James really asks us to consider trials to be pure joy. Trials are the hard, messy, get-in-the-way, junk of life. Sure, when I look back on them, I can see the good in how trials have forged my character and my faith, and how they spared me or prepared me for things – sometimes. But to have joy when trials come, at the time that they come, seems like a tall order…let alone pure joy.
 
That realization took me to a place of considering that what my parents and family did was wrong, and I had to choose to forgive them. I still have to choose that sometimes. But, what my response showed me was what was already in my heart. Amy Carmichael describes our hearts as a cup filled with water. If its bitter water and the cup gets bumped, bitter water will spill out, for what else could? If its sweet water and the cup gets bumped, sweet water will spill out, for what else could? Only what is already inside the cup can spill out. When Jesus was hanging on the cross – a far harder “bump” than I’ll ever experience – what spilled out of him? What was already in his heart: “Father, forgive them.” Sweet, sweet water. This is one reason why joy should be the response to trials, no matter how hard.

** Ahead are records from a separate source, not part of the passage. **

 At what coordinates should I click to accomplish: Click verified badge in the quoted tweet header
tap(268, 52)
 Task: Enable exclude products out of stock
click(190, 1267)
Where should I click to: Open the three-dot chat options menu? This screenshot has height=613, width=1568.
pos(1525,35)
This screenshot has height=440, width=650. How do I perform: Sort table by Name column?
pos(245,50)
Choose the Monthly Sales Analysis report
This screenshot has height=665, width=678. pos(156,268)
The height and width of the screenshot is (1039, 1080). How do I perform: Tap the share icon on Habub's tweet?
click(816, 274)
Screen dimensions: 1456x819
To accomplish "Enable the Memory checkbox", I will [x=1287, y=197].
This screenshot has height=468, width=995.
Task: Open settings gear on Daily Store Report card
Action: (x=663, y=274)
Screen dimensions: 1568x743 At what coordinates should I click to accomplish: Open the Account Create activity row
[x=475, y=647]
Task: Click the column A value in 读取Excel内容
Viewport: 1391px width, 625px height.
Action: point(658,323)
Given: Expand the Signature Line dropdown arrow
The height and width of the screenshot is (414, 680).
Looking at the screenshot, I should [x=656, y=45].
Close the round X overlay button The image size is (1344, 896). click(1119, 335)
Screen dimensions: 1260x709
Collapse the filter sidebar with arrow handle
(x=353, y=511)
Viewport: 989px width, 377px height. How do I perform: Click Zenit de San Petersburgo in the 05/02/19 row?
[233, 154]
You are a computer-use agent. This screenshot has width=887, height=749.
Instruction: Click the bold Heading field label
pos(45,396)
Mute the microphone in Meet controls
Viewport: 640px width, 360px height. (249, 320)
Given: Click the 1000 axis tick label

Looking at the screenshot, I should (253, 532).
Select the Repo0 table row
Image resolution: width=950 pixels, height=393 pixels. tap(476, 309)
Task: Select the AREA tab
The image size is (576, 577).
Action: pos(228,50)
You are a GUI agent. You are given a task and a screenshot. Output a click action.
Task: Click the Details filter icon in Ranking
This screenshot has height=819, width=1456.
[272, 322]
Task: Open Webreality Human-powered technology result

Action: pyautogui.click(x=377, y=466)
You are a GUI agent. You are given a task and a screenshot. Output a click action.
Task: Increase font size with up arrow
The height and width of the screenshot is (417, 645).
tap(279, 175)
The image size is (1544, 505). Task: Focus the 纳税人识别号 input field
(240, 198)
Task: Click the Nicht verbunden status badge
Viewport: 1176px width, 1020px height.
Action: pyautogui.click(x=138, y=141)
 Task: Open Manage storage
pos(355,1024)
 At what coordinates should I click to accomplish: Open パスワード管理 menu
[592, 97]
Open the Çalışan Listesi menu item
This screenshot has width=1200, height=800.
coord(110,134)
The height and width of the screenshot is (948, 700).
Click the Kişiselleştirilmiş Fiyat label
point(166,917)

For what else will show us what will spill out?
 
Questions to Consider
What spills out of you when you get “bumped”? Do you see these bumps/ trials as an opportunity to see what is in your heart and might need the healing touch of your Lord?
 
Prayer
Lord, thank you for faithfully walking through all of the bumps and trials of this life with me. Thank you that you faithfully forgive me that I might know how to forgive, love me that I might know how to love, show me mercy that I might be able to show mercy, and give me grace that I might be able to give grace. Thank you that in you, I can lack nothing.